Patients under long-term administration of vitamin K antagonists may require temporary interruption of anticoagulation therapy for invasive procedures or trauma surgery. Due to the long half-life of these substances bridging therapy with anticoagulants having a shorter half-life may become necessary. In this situation the risk of bleeding due to the intervention and the risk of thromboembolism due the underlying disease must be assessed. Low molecular weight heparins (LMWHs) are considered to be the medication of choice for bridging anticoagulation, mainly due to practical reasons and as they do not require coagulation monitoring and dose adjustment out of hospital treatment is feasible.

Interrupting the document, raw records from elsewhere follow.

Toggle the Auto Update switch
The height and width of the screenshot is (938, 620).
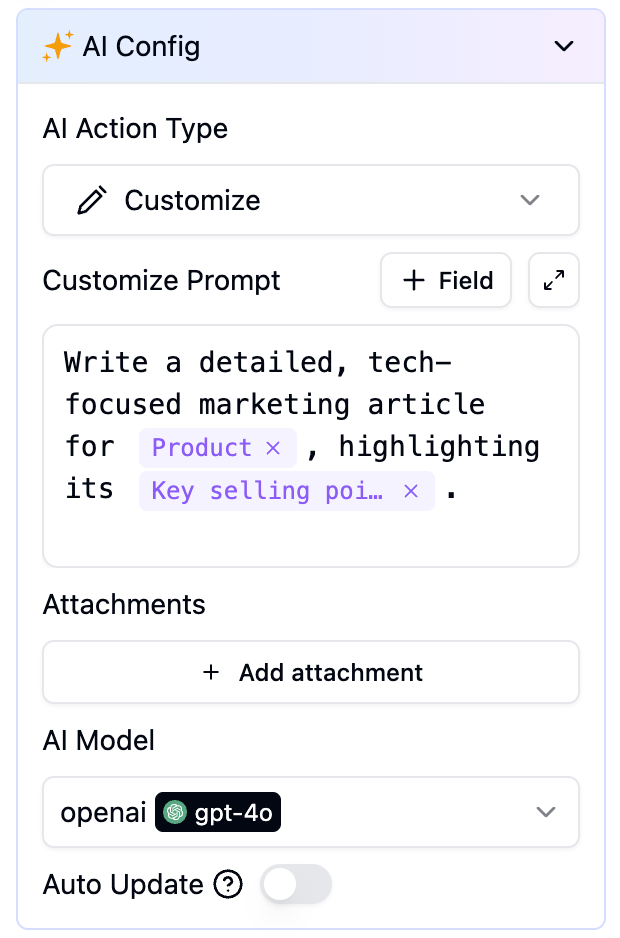coord(296,884)
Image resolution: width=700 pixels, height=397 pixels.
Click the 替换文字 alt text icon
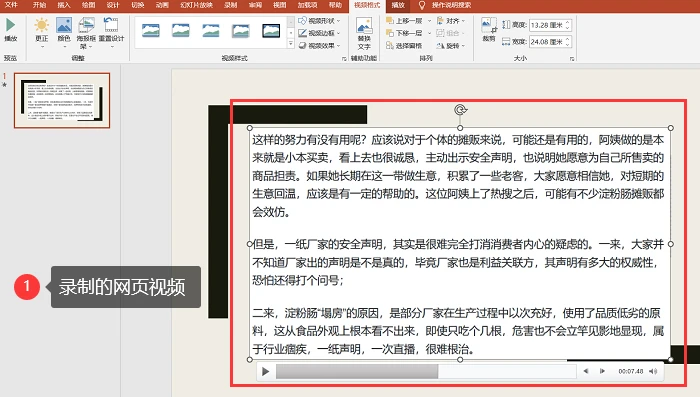point(364,33)
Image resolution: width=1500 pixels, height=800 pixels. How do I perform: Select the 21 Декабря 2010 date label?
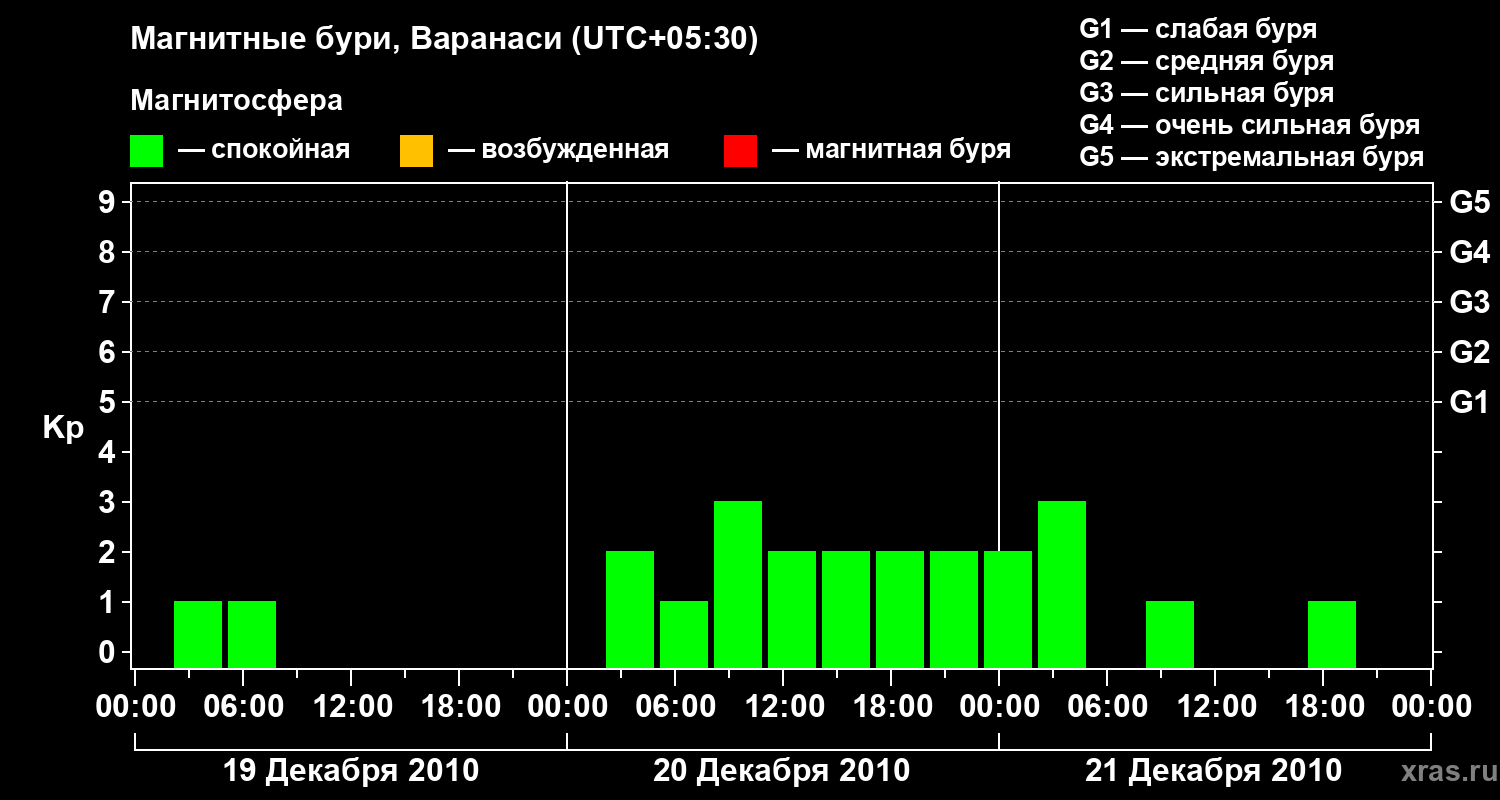tap(1214, 771)
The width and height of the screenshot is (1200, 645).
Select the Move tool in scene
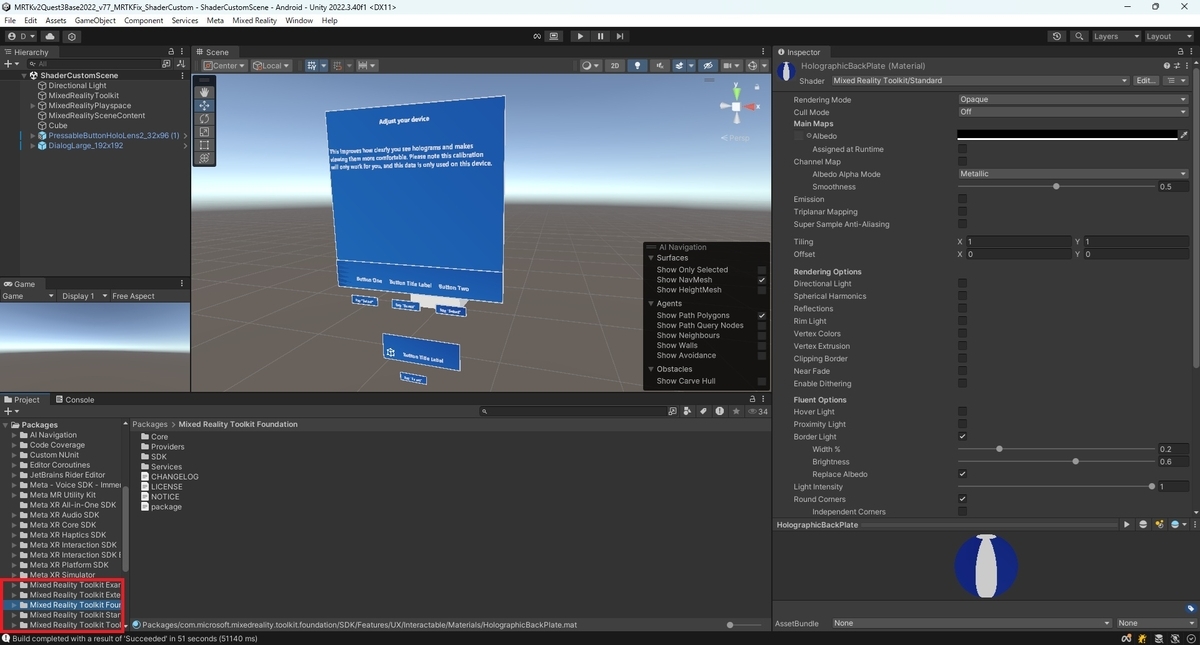(x=205, y=105)
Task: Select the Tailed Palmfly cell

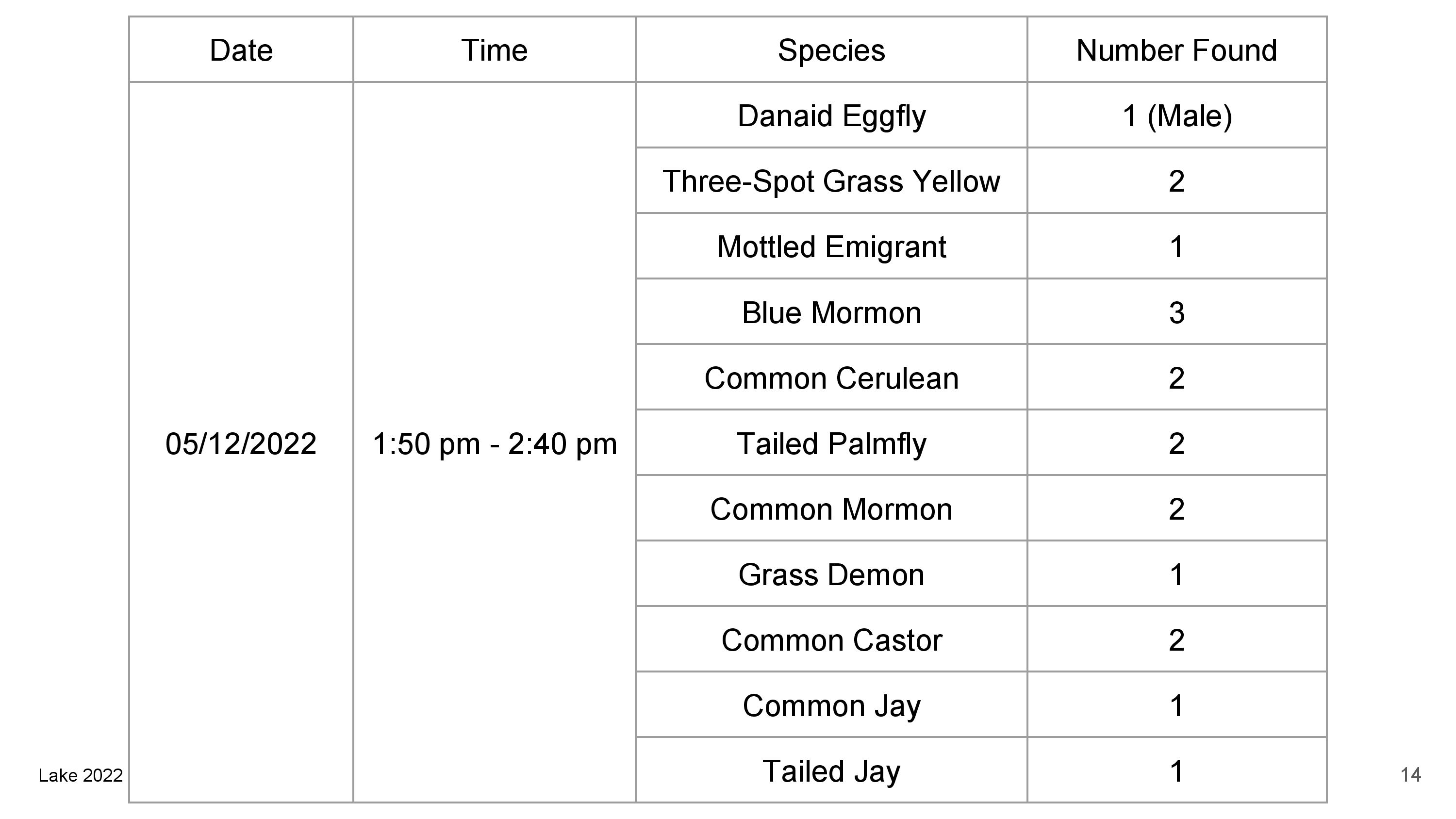Action: (831, 443)
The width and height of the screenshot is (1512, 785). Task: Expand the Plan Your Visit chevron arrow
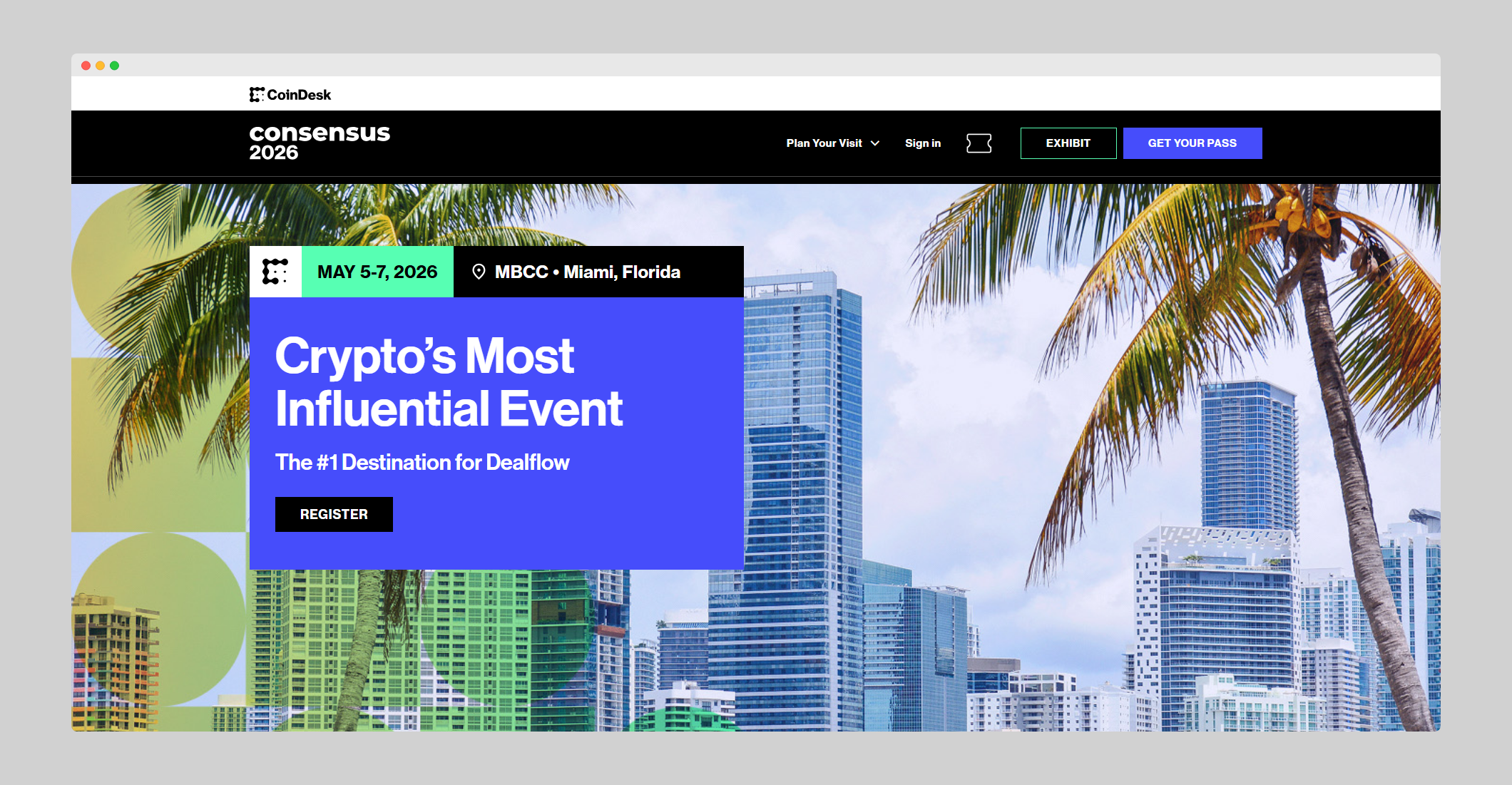[x=875, y=143]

Low molecular weight heparins are not authorized for the indication of bridging anticoagulation, however, on the basis of recent studies on large patient cohorts, the evidence of efficacy and safety is significantly better for LMWHs than for unfractionated heparin. New oral anticoagulants will soon become available for stroke prevention in patients with atrial fibrillation and for treatment of venous thromboembolism. Due to the shorter half-lives these compounds will no longer require bridging anticoagulation. However, the trauma surgeon should be familiar with the dosing regimens for different indications in order to adequately decide about the preoperative cessation and the perioperative pause of these anticoagulants.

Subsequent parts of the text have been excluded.